Exercise brief –
What follows is a listing to be repeated in full and without alteration.

══ Material to process

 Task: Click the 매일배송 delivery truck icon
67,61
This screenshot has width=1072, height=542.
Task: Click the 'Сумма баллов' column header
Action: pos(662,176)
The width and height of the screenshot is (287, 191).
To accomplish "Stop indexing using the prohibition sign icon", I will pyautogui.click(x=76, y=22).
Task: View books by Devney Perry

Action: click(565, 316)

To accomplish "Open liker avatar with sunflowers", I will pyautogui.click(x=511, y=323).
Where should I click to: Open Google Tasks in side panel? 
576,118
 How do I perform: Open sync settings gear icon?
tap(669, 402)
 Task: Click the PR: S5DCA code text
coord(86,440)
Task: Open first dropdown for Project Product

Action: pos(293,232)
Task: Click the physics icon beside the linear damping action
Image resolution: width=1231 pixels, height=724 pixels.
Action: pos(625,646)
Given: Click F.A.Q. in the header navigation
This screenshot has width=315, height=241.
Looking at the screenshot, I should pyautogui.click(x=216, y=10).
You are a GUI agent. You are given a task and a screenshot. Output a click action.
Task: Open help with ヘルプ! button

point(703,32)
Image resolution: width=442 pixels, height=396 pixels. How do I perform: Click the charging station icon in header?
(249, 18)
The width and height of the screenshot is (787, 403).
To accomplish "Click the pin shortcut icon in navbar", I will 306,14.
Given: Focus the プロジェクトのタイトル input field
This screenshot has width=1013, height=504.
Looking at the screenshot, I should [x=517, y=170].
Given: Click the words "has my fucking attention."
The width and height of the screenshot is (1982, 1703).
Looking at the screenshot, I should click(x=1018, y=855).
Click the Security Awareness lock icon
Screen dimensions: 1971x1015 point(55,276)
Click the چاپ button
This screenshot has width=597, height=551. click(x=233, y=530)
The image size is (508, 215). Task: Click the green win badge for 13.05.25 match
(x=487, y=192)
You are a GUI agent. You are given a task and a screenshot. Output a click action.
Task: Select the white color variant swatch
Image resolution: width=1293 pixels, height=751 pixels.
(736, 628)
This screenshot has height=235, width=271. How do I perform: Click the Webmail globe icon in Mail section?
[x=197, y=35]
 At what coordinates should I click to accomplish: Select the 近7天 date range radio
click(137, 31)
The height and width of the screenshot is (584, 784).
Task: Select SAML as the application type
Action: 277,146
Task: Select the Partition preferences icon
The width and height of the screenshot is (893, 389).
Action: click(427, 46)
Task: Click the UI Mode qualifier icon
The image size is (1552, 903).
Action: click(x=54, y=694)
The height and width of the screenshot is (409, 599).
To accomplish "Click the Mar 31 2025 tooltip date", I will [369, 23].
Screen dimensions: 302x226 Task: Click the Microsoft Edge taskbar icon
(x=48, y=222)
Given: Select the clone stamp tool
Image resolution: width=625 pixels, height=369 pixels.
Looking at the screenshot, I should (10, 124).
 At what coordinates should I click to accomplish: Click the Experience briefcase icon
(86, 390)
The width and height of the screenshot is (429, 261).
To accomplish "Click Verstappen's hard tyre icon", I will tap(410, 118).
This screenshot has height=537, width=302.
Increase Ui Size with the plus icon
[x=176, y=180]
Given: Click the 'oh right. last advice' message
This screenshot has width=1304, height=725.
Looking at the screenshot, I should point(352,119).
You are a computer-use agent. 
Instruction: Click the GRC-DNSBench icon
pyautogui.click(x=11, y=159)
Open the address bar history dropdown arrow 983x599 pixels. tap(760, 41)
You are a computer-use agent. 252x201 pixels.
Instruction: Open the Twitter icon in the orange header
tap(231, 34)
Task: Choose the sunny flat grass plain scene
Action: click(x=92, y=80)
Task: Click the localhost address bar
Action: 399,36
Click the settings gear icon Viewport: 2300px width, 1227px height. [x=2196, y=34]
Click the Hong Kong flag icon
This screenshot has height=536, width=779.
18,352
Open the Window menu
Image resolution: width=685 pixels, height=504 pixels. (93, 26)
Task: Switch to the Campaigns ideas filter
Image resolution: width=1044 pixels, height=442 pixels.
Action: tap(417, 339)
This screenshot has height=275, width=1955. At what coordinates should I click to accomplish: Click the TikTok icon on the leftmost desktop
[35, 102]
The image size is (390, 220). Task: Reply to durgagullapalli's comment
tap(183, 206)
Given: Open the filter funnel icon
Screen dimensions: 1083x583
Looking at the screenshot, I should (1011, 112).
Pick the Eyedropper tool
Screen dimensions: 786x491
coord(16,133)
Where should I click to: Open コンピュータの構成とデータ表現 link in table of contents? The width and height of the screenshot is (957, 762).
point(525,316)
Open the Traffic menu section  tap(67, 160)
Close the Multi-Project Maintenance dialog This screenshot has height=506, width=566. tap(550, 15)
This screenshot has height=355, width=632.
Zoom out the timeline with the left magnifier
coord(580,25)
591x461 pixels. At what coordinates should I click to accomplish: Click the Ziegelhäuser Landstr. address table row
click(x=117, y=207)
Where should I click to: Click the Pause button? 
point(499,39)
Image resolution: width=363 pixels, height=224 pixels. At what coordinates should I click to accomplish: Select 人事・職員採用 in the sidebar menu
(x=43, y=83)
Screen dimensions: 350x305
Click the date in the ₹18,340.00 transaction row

════

Task solution –
 Task: Click the 매일배송 delivery truck icon
67,61
This screenshot has width=1072, height=542.
Task: Click the 'Сумма баллов' column header
Action: pos(662,176)
The width and height of the screenshot is (287, 191).
To accomplish "Stop indexing using the prohibition sign icon", I will pyautogui.click(x=76, y=22).
Task: View books by Devney Perry

Action: click(565, 316)

To accomplish "Open liker avatar with sunflowers", I will pyautogui.click(x=511, y=323).
Where should I click to: Open Google Tasks in side panel? 
576,118
 How do I perform: Open sync settings gear icon?
tap(669, 402)
 Task: Click the PR: S5DCA code text
coord(86,440)
Task: Open first dropdown for Project Product

Action: pos(293,232)
Task: Click the physics icon beside the linear damping action
Image resolution: width=1231 pixels, height=724 pixels.
Action: pos(625,646)
Given: Click F.A.Q. in the header navigation
This screenshot has width=315, height=241.
Looking at the screenshot, I should pyautogui.click(x=216, y=10).
You are a GUI agent. You are given a task and a screenshot. Output a click action.
Task: Open help with ヘルプ! button

point(703,32)
Image resolution: width=442 pixels, height=396 pixels. How do I perform: Click the charging station icon in header?
(249, 18)
The width and height of the screenshot is (787, 403).
To accomplish "Click the pin shortcut icon in navbar", I will 306,14.
Given: Focus the プロジェクトのタイトル input field
This screenshot has width=1013, height=504.
Looking at the screenshot, I should [x=517, y=170].
Given: Click the words "has my fucking attention."
The width and height of the screenshot is (1982, 1703).
Looking at the screenshot, I should click(x=1018, y=855).
Click the Security Awareness lock icon
Screen dimensions: 1971x1015 point(55,276)
Click the چاپ button
This screenshot has width=597, height=551. click(x=233, y=530)
The image size is (508, 215). Task: Click the green win badge for 13.05.25 match
(x=487, y=192)
You are a GUI agent. You are given a task and a screenshot. Output a click action.
Task: Select the white color variant swatch
Image resolution: width=1293 pixels, height=751 pixels.
(736, 628)
This screenshot has height=235, width=271. How do I perform: Click the Webmail globe icon in Mail section?
[x=197, y=35]
 At what coordinates should I click to accomplish: Select the 近7天 date range radio
click(137, 31)
The height and width of the screenshot is (584, 784).
Task: Select SAML as the application type
Action: 277,146
Task: Select the Partition preferences icon
The width and height of the screenshot is (893, 389).
Action: click(427, 46)
Task: Click the UI Mode qualifier icon
The image size is (1552, 903).
Action: click(x=54, y=694)
The height and width of the screenshot is (409, 599).
To accomplish "Click the Mar 31 2025 tooltip date", I will [369, 23].
Screen dimensions: 302x226 Task: Click the Microsoft Edge taskbar icon
(x=48, y=222)
Given: Select the clone stamp tool
Image resolution: width=625 pixels, height=369 pixels.
Looking at the screenshot, I should (10, 124).
 At what coordinates should I click to accomplish: Click the Experience briefcase icon
(86, 390)
The width and height of the screenshot is (429, 261).
To accomplish "Click Verstappen's hard tyre icon", I will tap(410, 118).
This screenshot has height=537, width=302.
Increase Ui Size with the plus icon
[x=176, y=180]
Given: Click the 'oh right. last advice' message
This screenshot has width=1304, height=725.
Looking at the screenshot, I should point(352,119).
You are a computer-use agent. 
Instruction: Click the GRC-DNSBench icon
pyautogui.click(x=11, y=159)
Open the address bar history dropdown arrow 983x599 pixels. tap(760, 41)
You are a computer-use agent. 252x201 pixels.
Instruction: Open the Twitter icon in the orange header
tap(231, 34)
Task: Choose the sunny flat grass plain scene
Action: click(x=92, y=80)
Task: Click the localhost address bar
Action: 399,36
Click the settings gear icon Viewport: 2300px width, 1227px height. [x=2196, y=34]
Click the Hong Kong flag icon
This screenshot has height=536, width=779.
18,352
Open the Window menu
Image resolution: width=685 pixels, height=504 pixels. (93, 26)
Task: Switch to the Campaigns ideas filter
Image resolution: width=1044 pixels, height=442 pixels.
Action: tap(417, 339)
This screenshot has height=275, width=1955. At what coordinates should I click to accomplish: Click the TikTok icon on the leftmost desktop
[35, 102]
The image size is (390, 220). Task: Reply to durgagullapalli's comment
tap(183, 206)
Given: Open the filter funnel icon
Screen dimensions: 1083x583
Looking at the screenshot, I should (1011, 112).
Pick the Eyedropper tool
Screen dimensions: 786x491
coord(16,133)
Where should I click to: Open コンピュータの構成とデータ表現 link in table of contents? The width and height of the screenshot is (957, 762).
point(525,316)
Open the Traffic menu section  tap(67, 160)
Close the Multi-Project Maintenance dialog This screenshot has height=506, width=566. tap(550, 15)
This screenshot has height=355, width=632.
Zoom out the timeline with the left magnifier
coord(580,25)
591x461 pixels. At what coordinates should I click to accomplish: Click the Ziegelhäuser Landstr. address table row
click(x=117, y=207)
Where should I click to: Click the Pause button? 
point(499,39)
Image resolution: width=363 pixels, height=224 pixels. At what coordinates should I click to accomplish: Select 人事・職員採用 in the sidebar menu
(x=43, y=83)
Screen dimensions: 350x305
Click the date in the ₹18,340.00 transaction row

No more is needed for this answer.